VG Chemnitz verneint subsidiären Schutz für Asylbewerber aus Libyen

Asylbewerber aus Libyen haben keinen Anspruch auf subsidiären Schutz. Dies geht aus zwei Urteilen des Verwaltungsgerichts Chemnitz vom 11.05.2017 hervor. Unabhängig von der Frage, inwieweit in Libyen noch flächendeckend ein innerstaatlicher bewaffneter Konflikt anzunehmen ist, geht die Kammer davon aus, dass für Zivilpersonen ohne das Hinzutreten besonderer persönlicher gefahrerhöhender Gründe zumindest für den Großraum Tripolis derzeit keine ernsthafte und individuelle Bedrohung des Lebens oder der Unversehrtheit infolge willkürlicher Gewalt vorliegt, so dass hier auch für Personen aus anderen Landesteilen eine innerstaatliche Fluchtalternative besteht (Az.: 7 K 3769/16.A und 7 K 2874/16.A).

Ernsthafter Schaden als Voraussetzung

Ausgangspunkt der vom VG Chemnitz getroffenen Entscheidungen ist § 4 Abs. 1 Satz 1, Satz 2 Ziffer 3. AsylG. Demnach ist ein Ausländer, soweit er nicht bereits als Asylberechtigter beziehungsweise Flüchtling im Sinne des § 3 AsylG anzuerkennen ist, subsidiär schutzberechtigt, wenn er stichhaltige Gründe für die Annahme vorbringen kann, dass ihm in seinem Herkunftsland ein ernsthafter Schaden droht. Als ernsthafter Schaden gilt dabei eine ernsthafte individuelle Bedrohung des Lebens oder der Unversehrtheit einer Zivilperson infolge willkürlicher Gewalt im Rahmen eines internationalen oder innerstaatlichen bewaffneten Konflikts.

Permanente Gefährdung der Bevölkerung nicht ausreichend

Für eine solche ernsthafte individuelle Bedrohung des Lebens oder der Unversehrtheit als Zivilperson sei es nicht ausreichend, wenn der innerstaatliche bewaffnete Konflikt zu einer permanenten Gefährdung der Bevölkerung führt.

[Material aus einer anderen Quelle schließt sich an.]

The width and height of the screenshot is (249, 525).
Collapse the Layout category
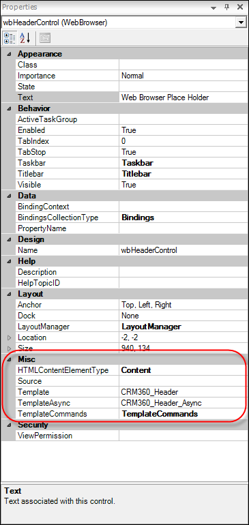point(9,294)
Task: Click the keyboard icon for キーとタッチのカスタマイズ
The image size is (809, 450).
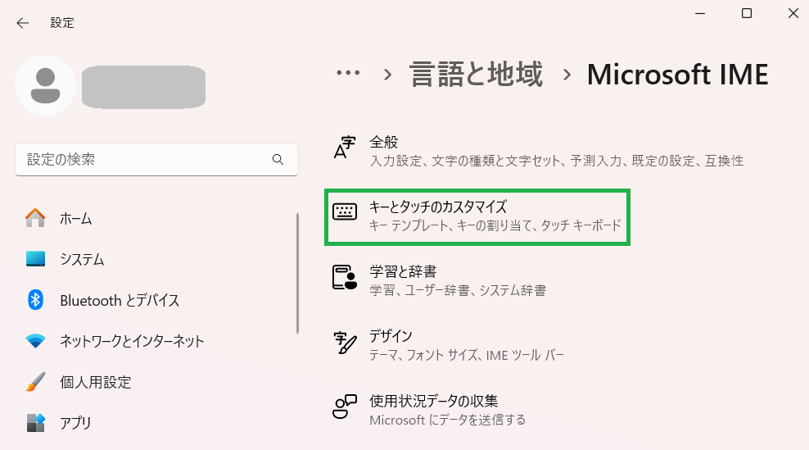Action: coord(345,212)
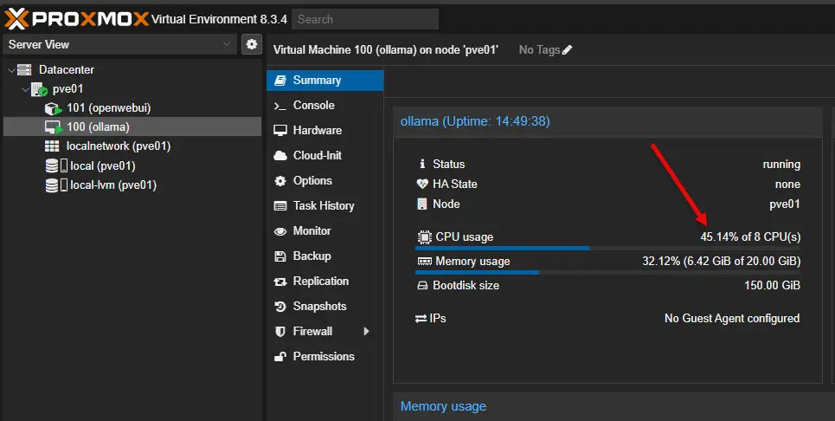This screenshot has width=835, height=421.
Task: Collapse the Datacenter tree node
Action: coord(10,70)
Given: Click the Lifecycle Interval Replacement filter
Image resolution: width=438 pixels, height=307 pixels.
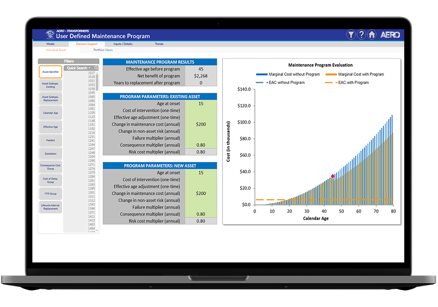Looking at the screenshot, I should [50, 207].
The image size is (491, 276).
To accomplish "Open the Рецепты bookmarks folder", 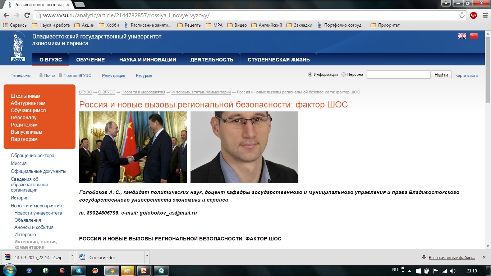I will tap(189, 25).
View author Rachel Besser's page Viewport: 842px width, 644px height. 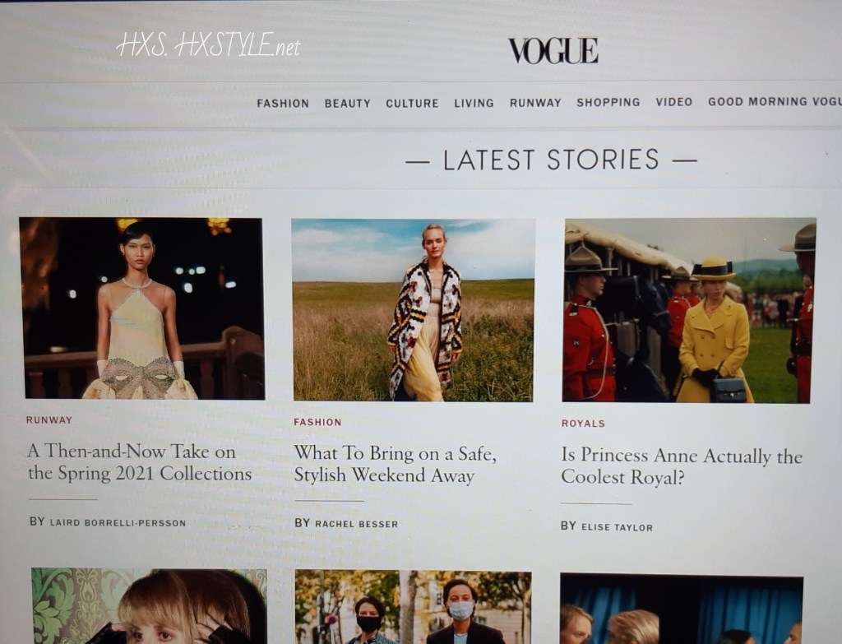click(x=346, y=523)
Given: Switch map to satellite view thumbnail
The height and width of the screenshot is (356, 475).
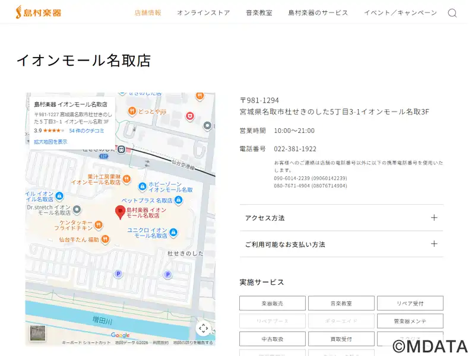Looking at the screenshot, I should coord(37,333).
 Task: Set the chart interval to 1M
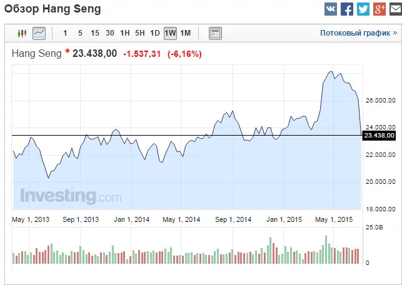[x=185, y=33]
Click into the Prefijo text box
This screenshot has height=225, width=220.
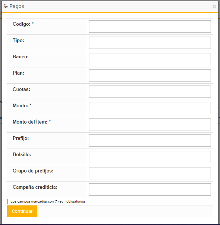click(150, 141)
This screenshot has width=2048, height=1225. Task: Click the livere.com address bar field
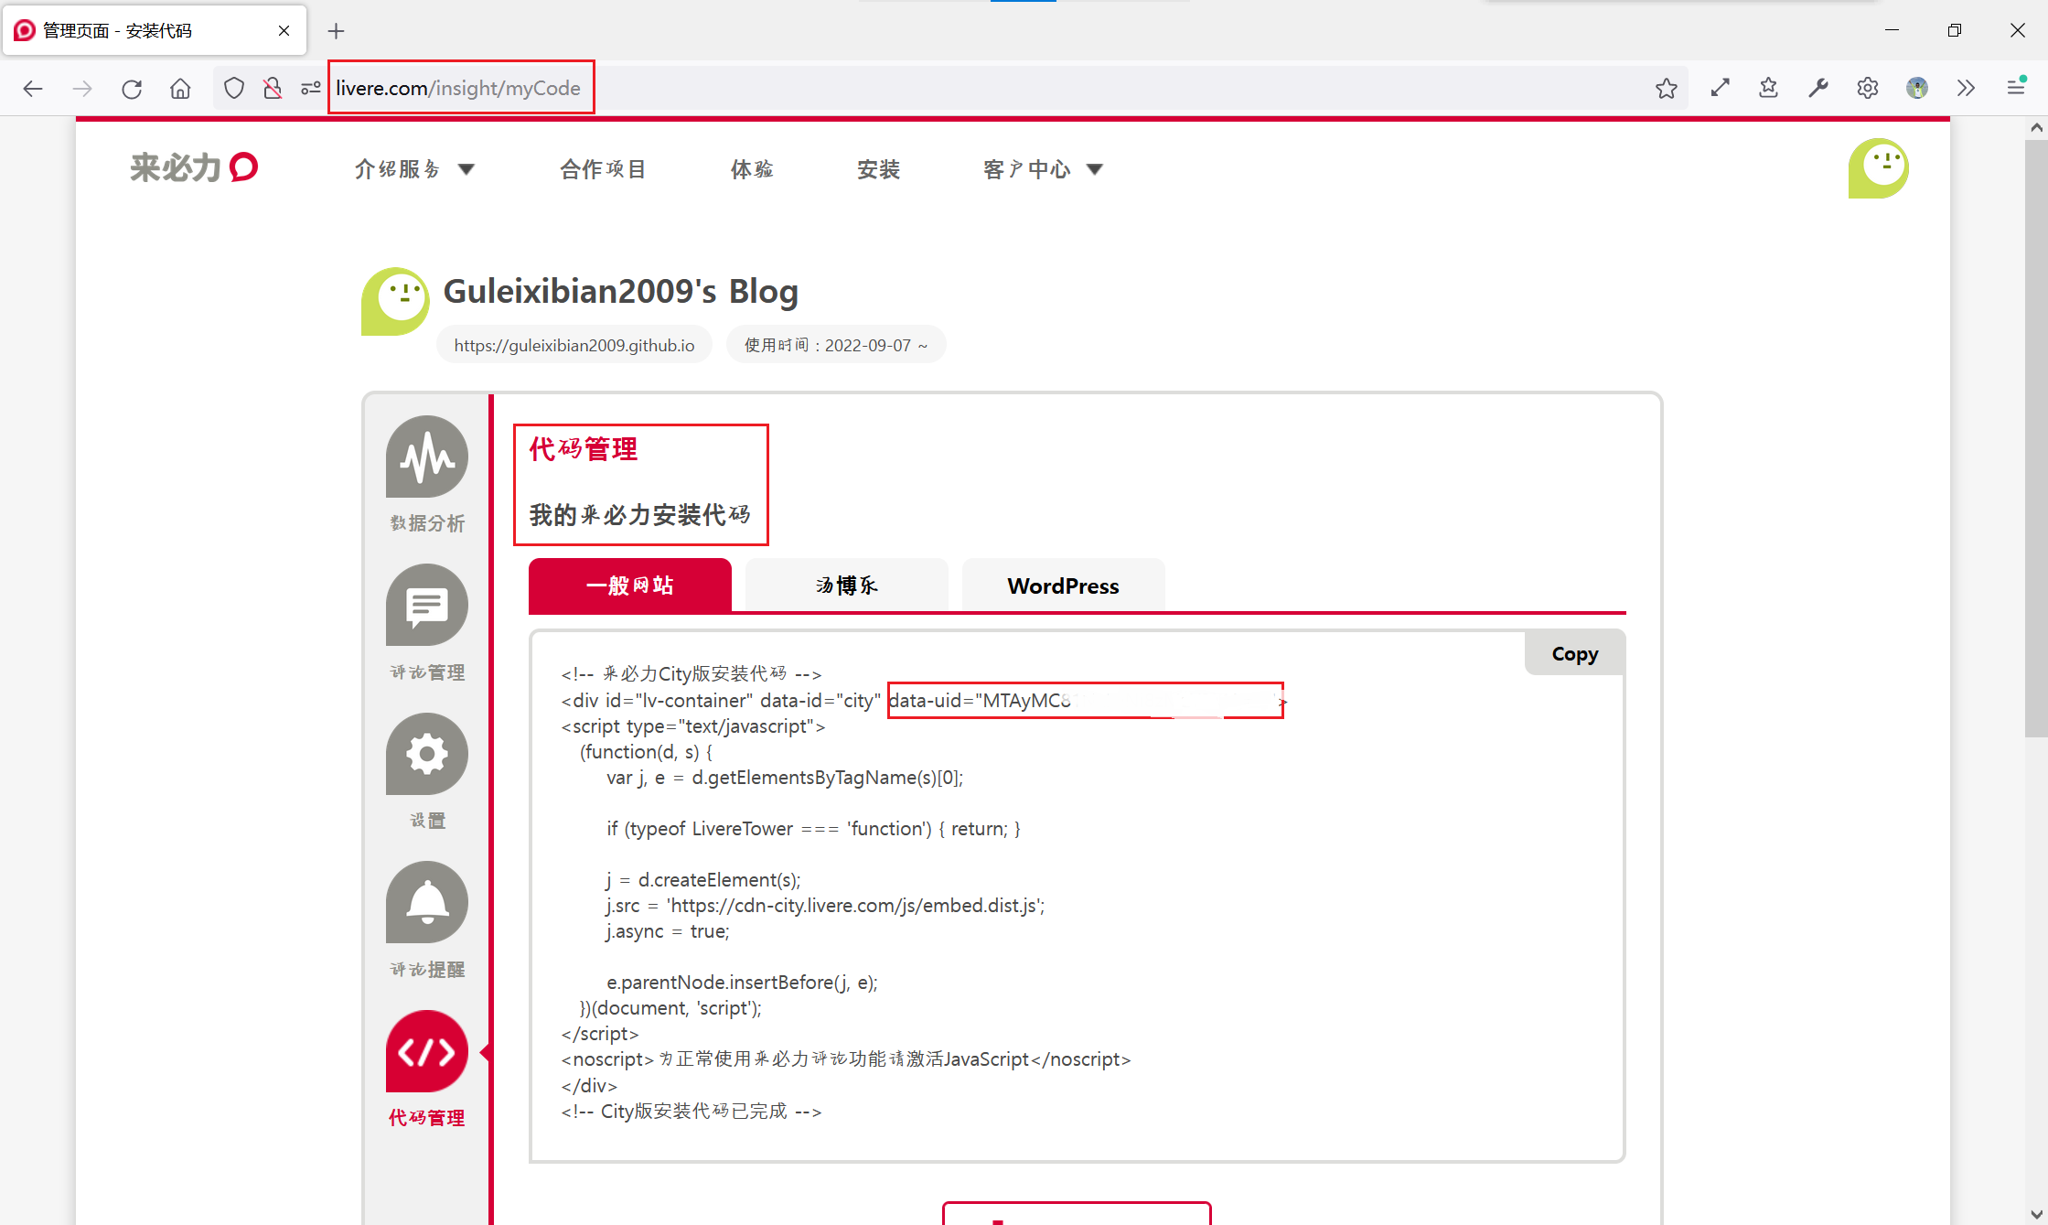pos(458,88)
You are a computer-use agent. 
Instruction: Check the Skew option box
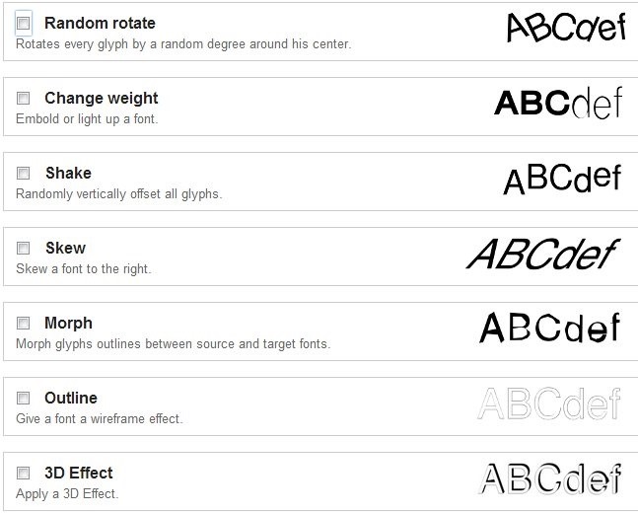click(24, 249)
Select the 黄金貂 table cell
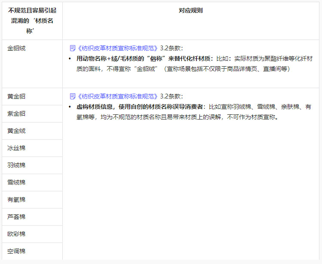 pyautogui.click(x=16, y=96)
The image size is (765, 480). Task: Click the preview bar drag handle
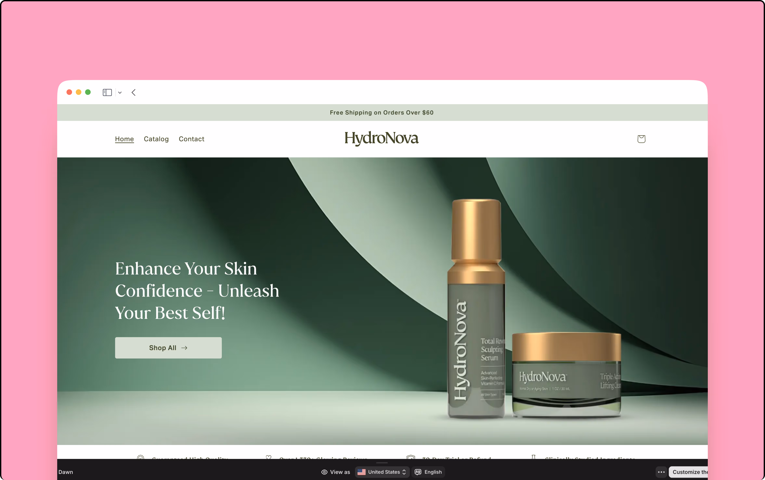(x=382, y=463)
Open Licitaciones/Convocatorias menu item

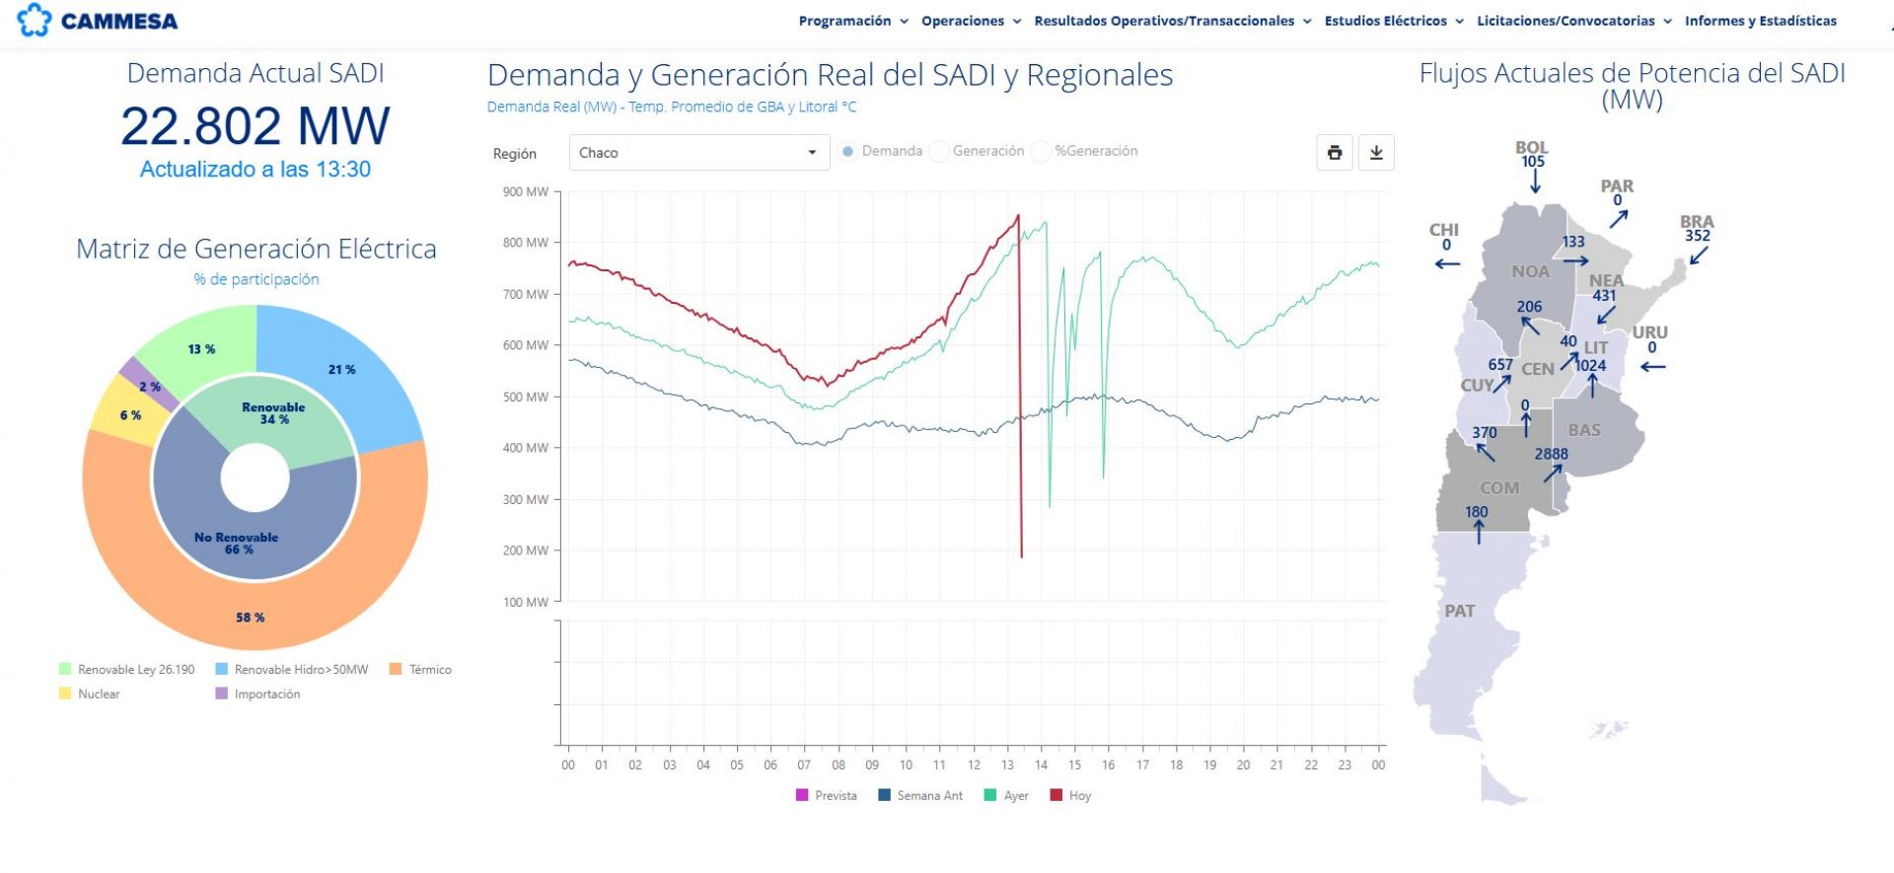(1574, 21)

Gefahren, denen die Bevölkerung oder eine Bevölkerungsgruppe eines Landes allgemein ausgesetzt ist, würden grundsätzlich keine individuelle Bedrohung darstellen. Habe jedoch der den bestehenden bewaffneten Konflikt kennzeichnende Grad willkürlicher Gewalt ein so hohes Niveau erreicht, dass eine Zivilperson bei einer Rückkehr in das betreffende Land oder die betroffene Region allein durch ihre Anwesenheit Gefahr liefe, einer solchen Bedrohung ausgesetzt zu sein, könne auch ohne individuelle gefahrerhöhende Umstände eine ernsthafte individuelle Bedrohung von Leib oder Leben bestehen.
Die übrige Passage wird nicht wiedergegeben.